Parmi ses partitions les plus célèbres on peut citer:

antoine duhamel

Ours d’Argent au Festival de Berlin pour la musique de « Laissez-passer » de Bertrand Tavernier – 2002

Les jeunes années

De formation classique de haut niveau auprès d’Olivier Messiaen et dodécaphonique avec René Leibovitz, il sera le condisciple de Pierre Boulez, Serge Nigg, Yvonne Loriod, Pierre Henry au Conservatoire National Supérieur de Musique de Paris. A la maison il est élevé dans un climat artistique entre un père écrivain et une mère actrice. La musique est une tradition familiale. Son père, musicien amateur a créé un orchestre amateur constitué d’amis et des membres de la famille.

Comme il y a, en médecine, des généralistes et des spécialistes, Antoine Duhamel se disait un généraliste de la musique par son expérience très diversifiée dans le cinéma mais aussi le concert, l’opéra, le ballet ou la scène.

Le rapport au réalisateur

Il a souvent évoqué la nécessité de savoir dire non: « Je ne compose pas de musique de film par fonction, mais par conviction. Si l’on veut s’exprimer avec sincérité, il faut être touché par le sujet, sentir la confiance du metteur en scène. Je ne peux pas écrire sur des images qui véhiculent des idées trop éloignées des miennes. Ça m’a amené à refuser de très bons films, « La 317ème Section » de Pierre Schoendorffer, par exemple. J’y sentais confusément une idéologie de droite, un coté militariste qui me déplaisaient[…] Il m’est aussi arrivé de travailler sur deux ou trois films qui m’intéressaient moyennement: la qualité de ma musique en a cruellement pâti. »

Décrit par Patrice Leconte comme « un grand oiseau agité, toujours en mouvement, même quand il est assis » et par Stéphane Lerouge comme « mi-Don Quichotte, mi-professeur Tournesol » Antoine Duhamel était aussi un homme charmant, chaleureux dans ses encouragements et attachant comme lors de cette journée, à lui consacrée, à la Cinémathèque où il a longuement évoqué sa carrière et ses rapports avec les réalisateurs: « …Il faut se battre pour convaincre. Quand j’ai une idée sur la musique d’un film, je vais l’affirmer au maximum. Au risque d’être en contradiction avec le metteur en scène qui, lui, attend souvent une simple concrétisation de ce qu’il a en tête. Il faut alors me rapprocher du cinéaste, mais jusqu’à un certain point. Ça passe ou ça casse… Sans généraliser, le face-à-face avec le metteur en scène est généralement délicat. À chaque film il faut réapprendre à dialoguer. »

Ou encore:« Ceux qui ont une idée extrêmement précise de la musique posent également problème.

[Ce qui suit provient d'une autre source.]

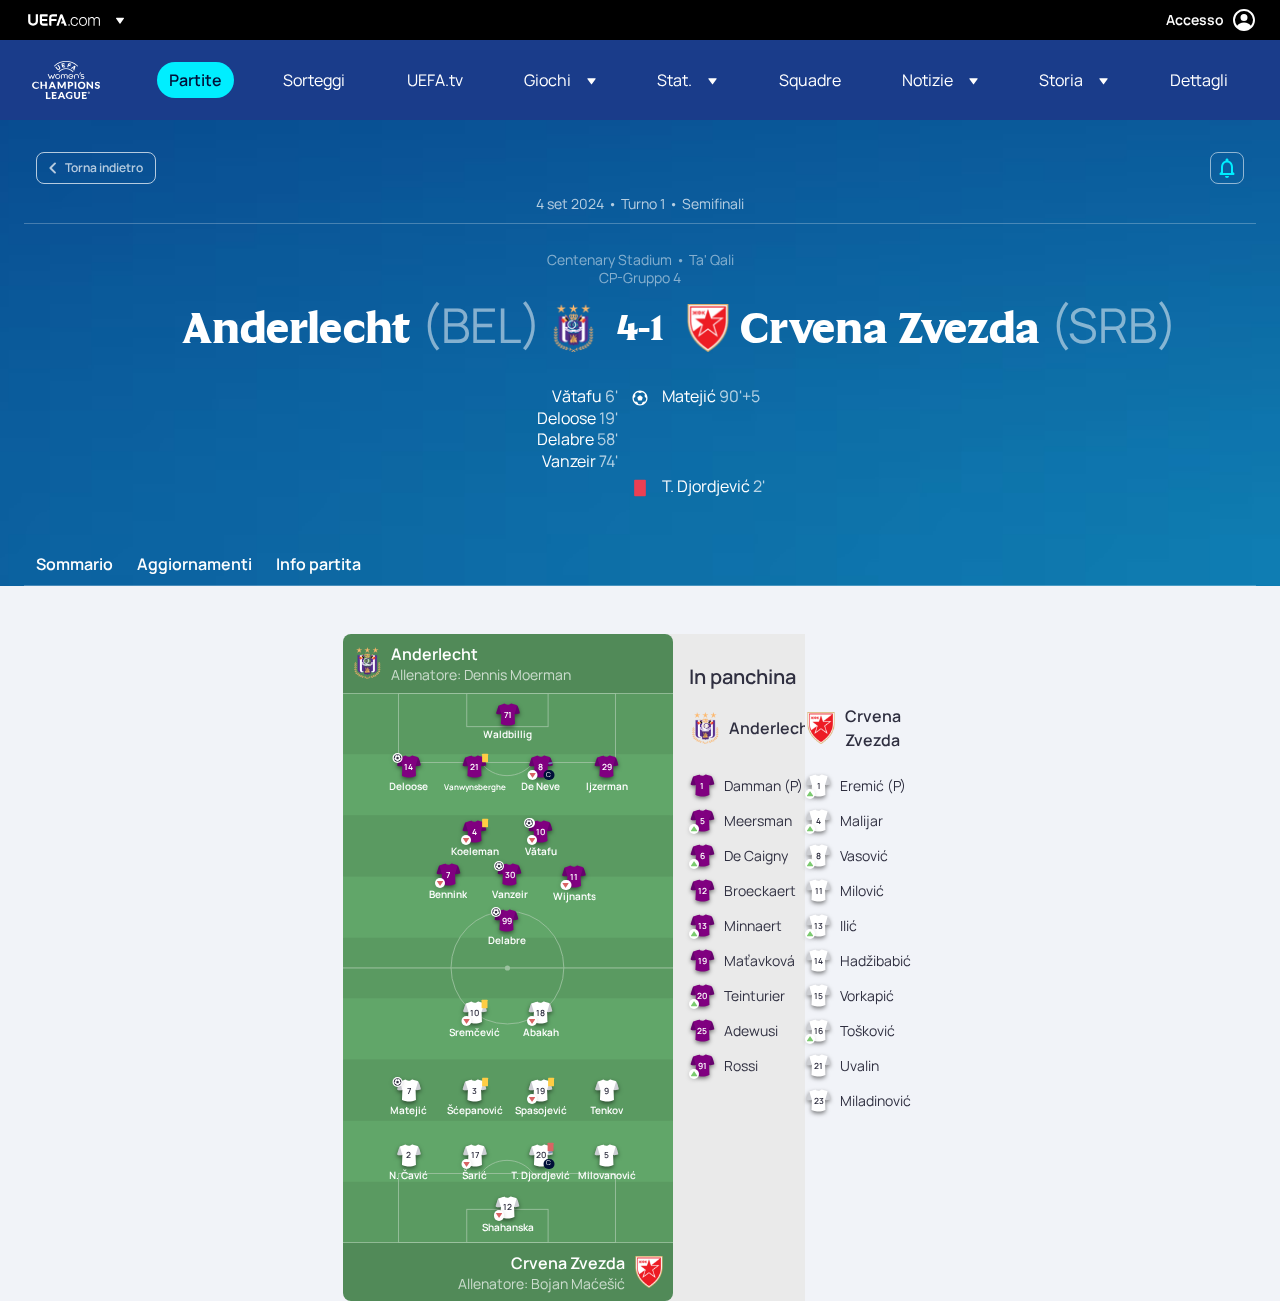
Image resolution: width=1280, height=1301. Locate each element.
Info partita (318, 565)
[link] (195, 80)
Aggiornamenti (194, 565)
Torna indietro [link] (104, 167)
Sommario (74, 565)
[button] (560, 80)
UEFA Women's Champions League (66, 80)
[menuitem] (201, 80)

Ils savent tellement bien ce qu’ils veulent qu’en définitive, ils se sentent frustrés de ne pas écrire eux-mêmes la partition de leur film. Avec eux, vous ne pouvez prendre aucune initiative, tout idée un peu personnelle, originale est systématiquement blackboulée. »

Adorateur de Pink Floyd et de Frank Zappa, il expérimente beaucoup, notamment dans Domicile conjugal qui fait exploser sa collaboration, longue de plusieurs films, avec Truffaut. « Pollet et Godard m’avaient entrainé très haut, Truffaut me faisait retomber. »

Olivier Assayas

Olivier Assayas refusera la musique, déjà intégralement enregistrée, pour son film Les Destinées sentimentales. Il s’en expliquera dans le livre de Stéphane LerougeConversations avec Antoine Duhamel. Le réalisateur s’y décrit comme incapable de parler musique avec un compositeur, de communiquer de façon précise ses intentions en termes musicaux et surtout détester « …la musique de film qui sonne musique de film, qui s’impose lourdement comme telle. […] De toute façon, à l’arrivée, la musique originale m’apparaît comme un discours artificiel plaqué sur les images… » 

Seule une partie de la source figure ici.